Recorded data
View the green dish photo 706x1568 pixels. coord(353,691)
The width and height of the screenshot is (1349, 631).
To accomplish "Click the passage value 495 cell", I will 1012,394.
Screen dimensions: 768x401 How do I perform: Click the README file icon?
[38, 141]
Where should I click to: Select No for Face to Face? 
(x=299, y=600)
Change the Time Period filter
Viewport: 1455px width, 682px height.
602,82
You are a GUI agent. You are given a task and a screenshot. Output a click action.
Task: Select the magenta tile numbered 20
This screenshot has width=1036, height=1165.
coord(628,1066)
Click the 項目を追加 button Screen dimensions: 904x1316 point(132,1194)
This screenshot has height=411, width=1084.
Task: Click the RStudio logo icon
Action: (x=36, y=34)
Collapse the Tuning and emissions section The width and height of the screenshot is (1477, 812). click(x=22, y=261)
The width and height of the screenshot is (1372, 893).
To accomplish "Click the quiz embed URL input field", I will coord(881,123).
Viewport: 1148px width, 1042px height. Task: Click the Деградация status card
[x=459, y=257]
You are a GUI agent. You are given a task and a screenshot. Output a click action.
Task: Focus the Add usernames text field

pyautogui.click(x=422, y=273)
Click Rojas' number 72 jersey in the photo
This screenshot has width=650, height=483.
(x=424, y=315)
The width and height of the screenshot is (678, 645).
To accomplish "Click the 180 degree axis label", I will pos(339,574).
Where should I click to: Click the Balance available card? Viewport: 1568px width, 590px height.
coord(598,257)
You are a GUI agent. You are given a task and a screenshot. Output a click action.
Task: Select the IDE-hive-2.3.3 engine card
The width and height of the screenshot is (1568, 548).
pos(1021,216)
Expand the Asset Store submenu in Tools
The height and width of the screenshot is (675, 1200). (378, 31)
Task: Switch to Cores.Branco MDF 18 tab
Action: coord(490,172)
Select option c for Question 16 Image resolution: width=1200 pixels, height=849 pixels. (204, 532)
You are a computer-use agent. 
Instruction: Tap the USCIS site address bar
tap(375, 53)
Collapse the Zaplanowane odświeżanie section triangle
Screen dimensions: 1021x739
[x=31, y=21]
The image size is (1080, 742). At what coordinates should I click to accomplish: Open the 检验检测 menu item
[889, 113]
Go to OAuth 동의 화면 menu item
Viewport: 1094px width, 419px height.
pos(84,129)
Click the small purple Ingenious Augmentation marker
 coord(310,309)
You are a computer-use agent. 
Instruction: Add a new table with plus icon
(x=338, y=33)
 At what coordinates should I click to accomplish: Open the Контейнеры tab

What is required: As listed above, the lines from the line with "Task: Focus the Add usernames text field" to the line with "The width and height of the screenshot is (678, 645)." are to be echoed exactly, with both ends included and nothing added.

Solution for this task:
Task: Focus the Add usernames text field

pyautogui.click(x=422, y=273)
Click Rojas' number 72 jersey in the photo
This screenshot has width=650, height=483.
(x=424, y=315)
The width and height of the screenshot is (678, 645).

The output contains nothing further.